Items listed in a dataset:
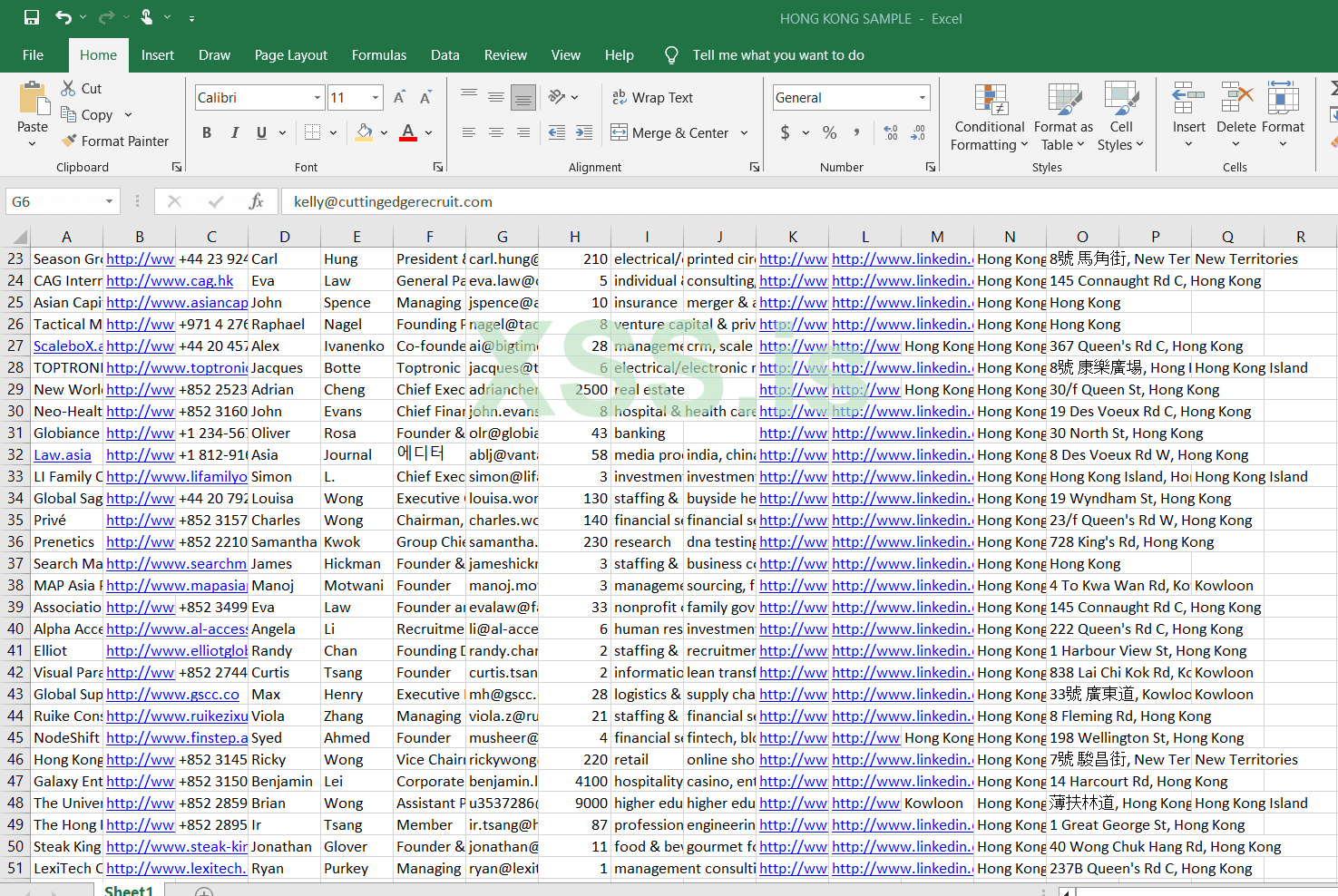This screenshot has height=896, width=1338.
Task: Click the Center text alignment icon
Action: coord(496,132)
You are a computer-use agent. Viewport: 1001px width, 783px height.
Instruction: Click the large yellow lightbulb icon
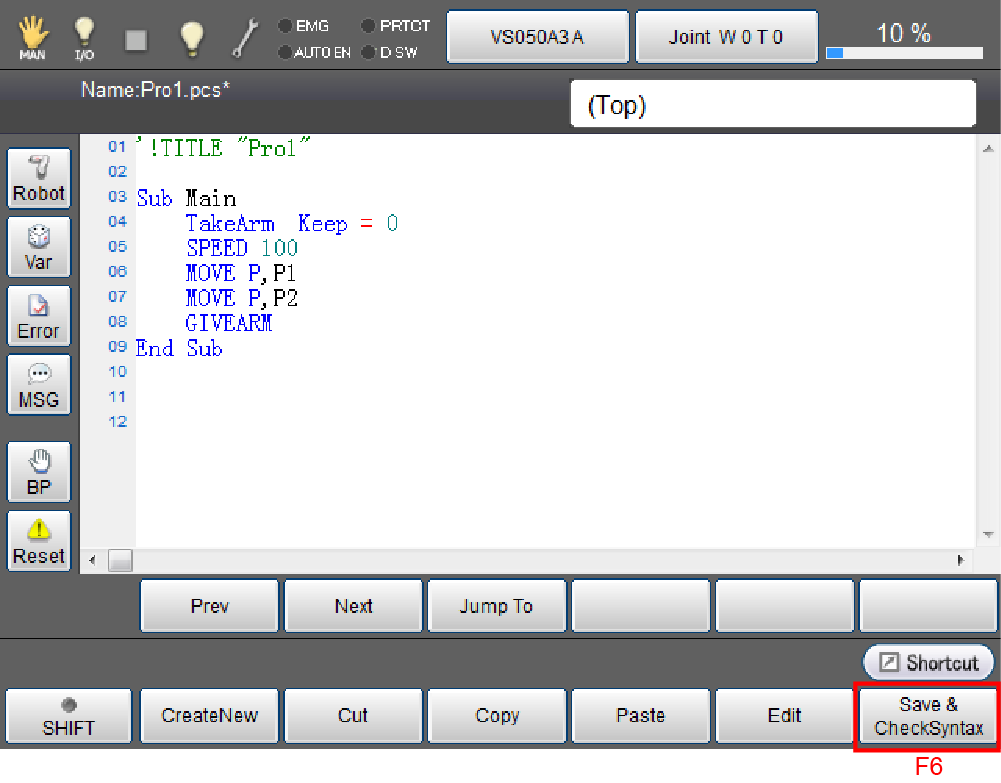pos(191,38)
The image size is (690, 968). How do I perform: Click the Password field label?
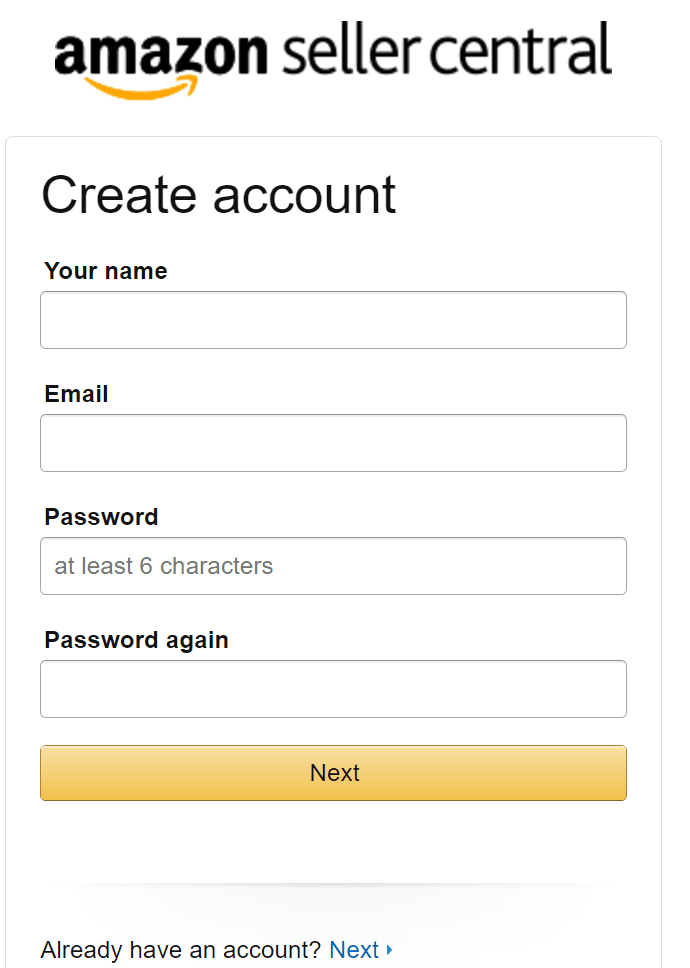101,517
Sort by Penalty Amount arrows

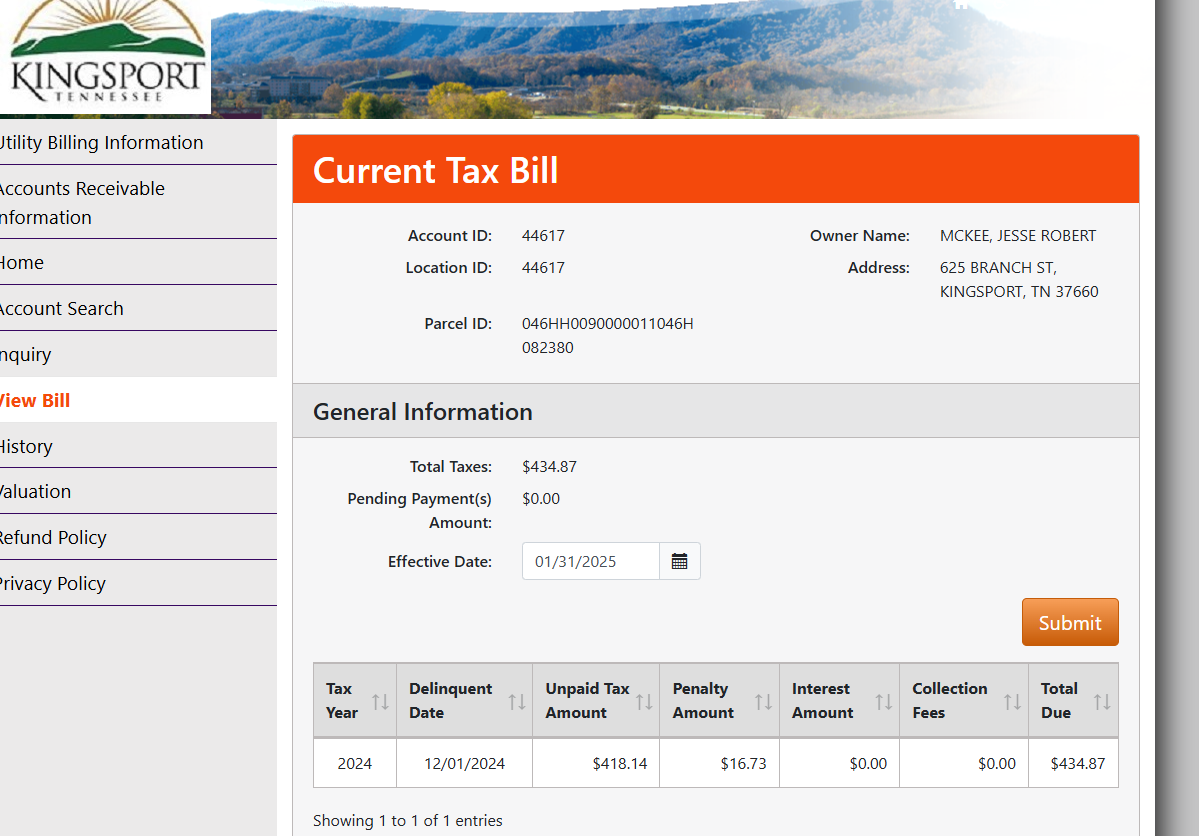pos(763,702)
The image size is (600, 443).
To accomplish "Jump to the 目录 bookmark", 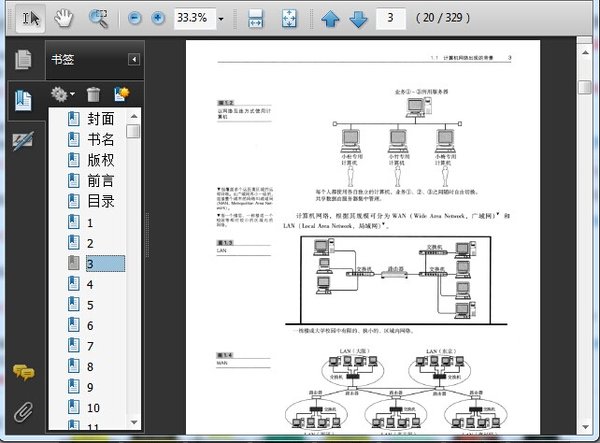I will click(100, 201).
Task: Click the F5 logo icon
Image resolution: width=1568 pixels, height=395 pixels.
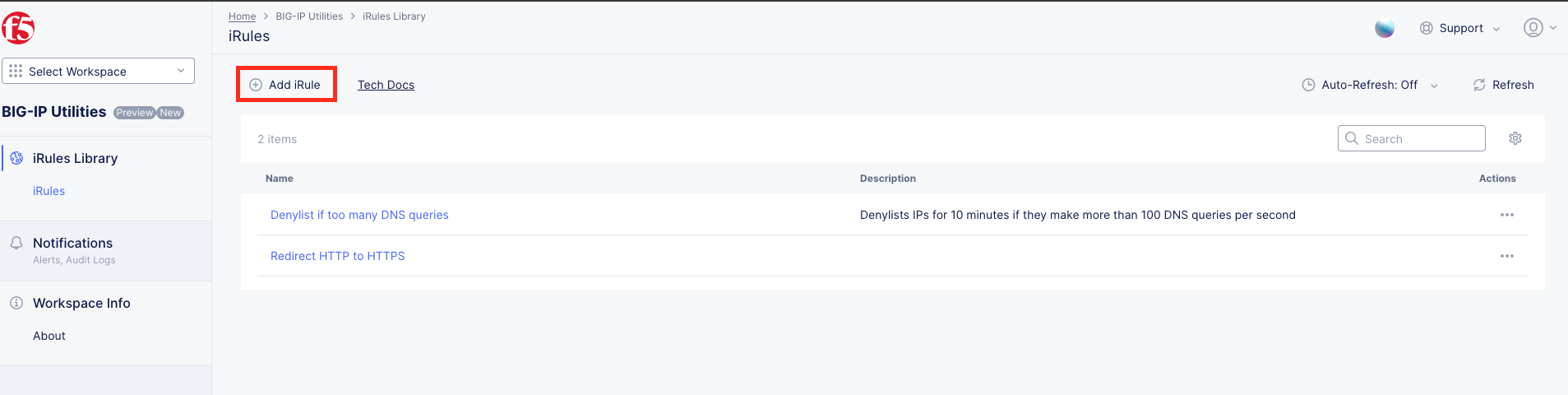Action: point(18,28)
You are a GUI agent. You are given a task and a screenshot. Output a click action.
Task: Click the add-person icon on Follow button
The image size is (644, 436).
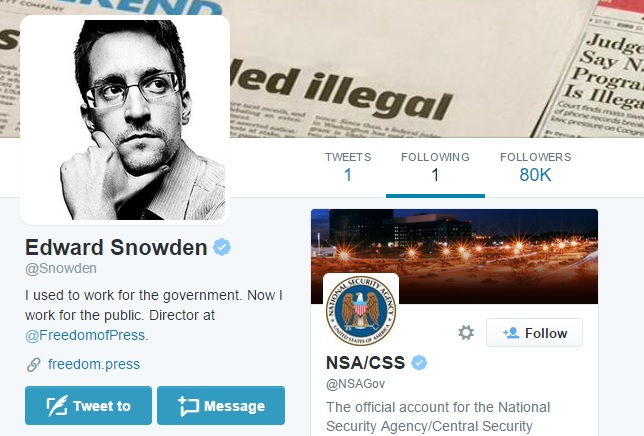(x=511, y=333)
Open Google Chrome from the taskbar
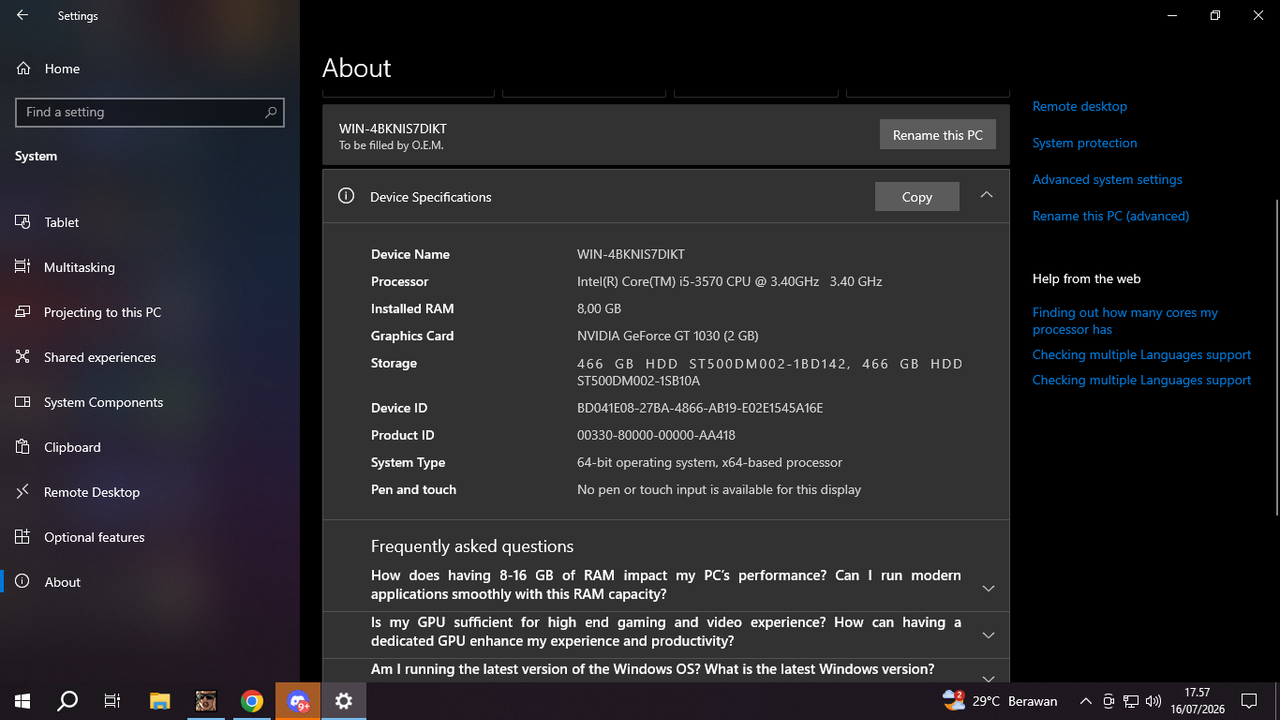The image size is (1280, 720). click(252, 701)
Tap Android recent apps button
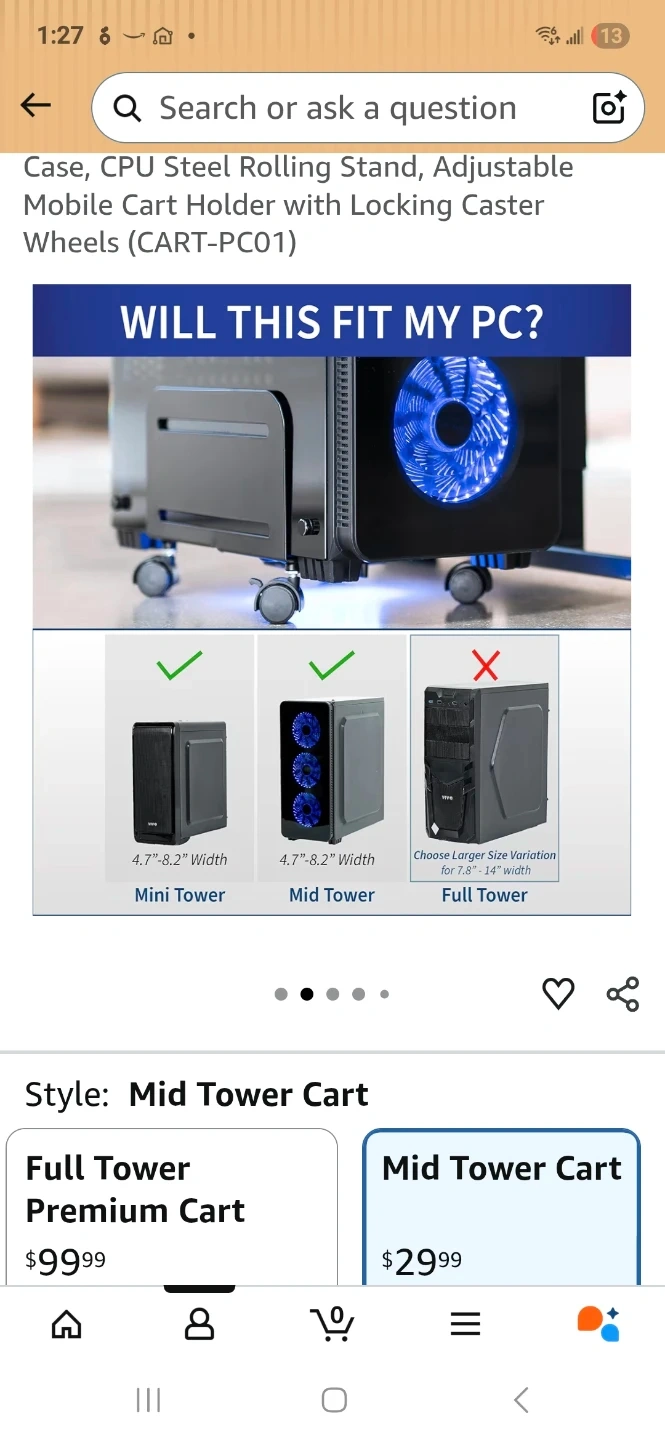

PROBLEM
For every line above with the word "button" in it, make a copy.

RESPONSE AREA
Task: Click the add-person icon on Follow button
Tap Android recent apps button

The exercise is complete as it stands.